== Your objective ==
Below, find the line that contains "folder dropdown arrow" and the line that contains "Action: pyautogui.click(x=68, y=42)", then repeat word for word every line from the first down to the second, including both.

== Provided entries ==
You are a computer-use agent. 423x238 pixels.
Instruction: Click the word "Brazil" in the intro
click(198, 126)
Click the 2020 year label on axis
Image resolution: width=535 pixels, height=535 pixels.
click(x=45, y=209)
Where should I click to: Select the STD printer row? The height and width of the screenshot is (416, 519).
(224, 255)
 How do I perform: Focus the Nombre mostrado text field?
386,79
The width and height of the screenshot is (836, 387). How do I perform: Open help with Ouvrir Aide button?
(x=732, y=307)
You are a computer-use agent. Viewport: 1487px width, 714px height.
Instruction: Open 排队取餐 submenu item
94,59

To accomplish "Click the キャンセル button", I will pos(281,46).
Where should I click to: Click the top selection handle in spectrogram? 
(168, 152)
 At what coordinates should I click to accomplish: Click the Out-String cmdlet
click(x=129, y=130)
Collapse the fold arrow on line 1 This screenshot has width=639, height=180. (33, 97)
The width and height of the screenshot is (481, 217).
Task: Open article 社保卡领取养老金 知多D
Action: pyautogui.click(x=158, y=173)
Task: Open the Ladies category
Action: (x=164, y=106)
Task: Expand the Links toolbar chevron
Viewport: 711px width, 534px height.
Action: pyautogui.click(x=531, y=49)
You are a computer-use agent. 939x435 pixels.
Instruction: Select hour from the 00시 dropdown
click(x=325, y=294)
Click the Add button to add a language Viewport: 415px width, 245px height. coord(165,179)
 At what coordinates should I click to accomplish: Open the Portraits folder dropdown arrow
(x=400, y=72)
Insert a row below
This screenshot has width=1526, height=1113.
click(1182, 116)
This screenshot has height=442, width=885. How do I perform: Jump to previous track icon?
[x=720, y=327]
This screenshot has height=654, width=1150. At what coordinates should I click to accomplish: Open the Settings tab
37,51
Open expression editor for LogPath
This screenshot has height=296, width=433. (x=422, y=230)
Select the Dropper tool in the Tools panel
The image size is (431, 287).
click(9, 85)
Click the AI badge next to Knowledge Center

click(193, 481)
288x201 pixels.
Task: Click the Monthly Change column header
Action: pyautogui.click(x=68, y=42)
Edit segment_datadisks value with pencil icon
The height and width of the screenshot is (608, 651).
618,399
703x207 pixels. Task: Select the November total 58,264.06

== Result of the exercise ==
 At what coordinates should I click to accomplish: Open the Portraits folder dropdown arrow
(x=400, y=72)
Insert a row below
This screenshot has width=1526, height=1113.
click(1182, 116)
This screenshot has height=442, width=885. How do I perform: Jump to previous track icon?
[x=720, y=327]
This screenshot has height=654, width=1150. At what coordinates should I click to accomplish: Open the Settings tab
37,51
Open expression editor for LogPath
This screenshot has height=296, width=433. (x=422, y=230)
Select the Dropper tool in the Tools panel
The image size is (431, 287).
click(9, 85)
Click the AI badge next to Knowledge Center

click(193, 481)
288x201 pixels.
Task: Click the Monthly Change column header
Action: pyautogui.click(x=68, y=42)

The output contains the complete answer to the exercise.